PROBLEM REQUIREMENTS: Only the lines running from the line with "Task: Select the Comment tool" to the end of the records below belong in the answer, each copied exactly.

Records from a data source:
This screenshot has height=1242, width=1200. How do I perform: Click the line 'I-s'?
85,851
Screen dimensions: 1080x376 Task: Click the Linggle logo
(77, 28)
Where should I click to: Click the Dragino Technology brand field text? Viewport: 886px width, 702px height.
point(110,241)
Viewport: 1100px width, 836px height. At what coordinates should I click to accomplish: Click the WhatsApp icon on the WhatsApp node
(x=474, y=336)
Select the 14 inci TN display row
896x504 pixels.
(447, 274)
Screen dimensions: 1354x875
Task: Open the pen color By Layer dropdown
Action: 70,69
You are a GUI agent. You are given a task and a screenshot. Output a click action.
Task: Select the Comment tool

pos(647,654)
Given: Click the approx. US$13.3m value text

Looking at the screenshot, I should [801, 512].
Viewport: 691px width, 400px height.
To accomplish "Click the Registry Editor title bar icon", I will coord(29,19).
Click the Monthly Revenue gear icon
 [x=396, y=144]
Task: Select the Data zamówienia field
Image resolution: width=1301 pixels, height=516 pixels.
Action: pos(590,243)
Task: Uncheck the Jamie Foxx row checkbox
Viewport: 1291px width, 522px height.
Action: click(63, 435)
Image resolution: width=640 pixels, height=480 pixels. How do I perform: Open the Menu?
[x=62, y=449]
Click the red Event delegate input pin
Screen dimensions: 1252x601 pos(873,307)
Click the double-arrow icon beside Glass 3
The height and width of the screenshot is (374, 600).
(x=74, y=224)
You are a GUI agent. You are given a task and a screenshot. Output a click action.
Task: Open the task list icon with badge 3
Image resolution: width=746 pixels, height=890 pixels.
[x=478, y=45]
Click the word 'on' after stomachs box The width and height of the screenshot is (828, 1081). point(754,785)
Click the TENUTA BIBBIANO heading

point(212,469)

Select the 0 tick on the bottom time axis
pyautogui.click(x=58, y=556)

TASK SOLUTION:
Task: Select the Comment tool

pos(647,654)
Given: Click the approx. US$13.3m value text

Looking at the screenshot, I should [801, 512].
Viewport: 691px width, 400px height.
To accomplish "Click the Registry Editor title bar icon", I will coord(29,19).
Click the Monthly Revenue gear icon
 [x=396, y=144]
Task: Select the Data zamówienia field
Image resolution: width=1301 pixels, height=516 pixels.
Action: pos(590,243)
Task: Uncheck the Jamie Foxx row checkbox
Viewport: 1291px width, 522px height.
Action: click(63, 435)
Image resolution: width=640 pixels, height=480 pixels. How do I perform: Open the Menu?
[x=62, y=449]
Click the red Event delegate input pin
Screen dimensions: 1252x601 pos(873,307)
Click the double-arrow icon beside Glass 3
The height and width of the screenshot is (374, 600).
(x=74, y=224)
You are a GUI agent. You are given a task and a screenshot. Output a click action.
Task: Open the task list icon with badge 3
Image resolution: width=746 pixels, height=890 pixels.
[x=478, y=45]
Click the word 'on' after stomachs box The width and height of the screenshot is (828, 1081). point(754,785)
Click the TENUTA BIBBIANO heading

point(212,469)

Select the 0 tick on the bottom time axis
pyautogui.click(x=58, y=556)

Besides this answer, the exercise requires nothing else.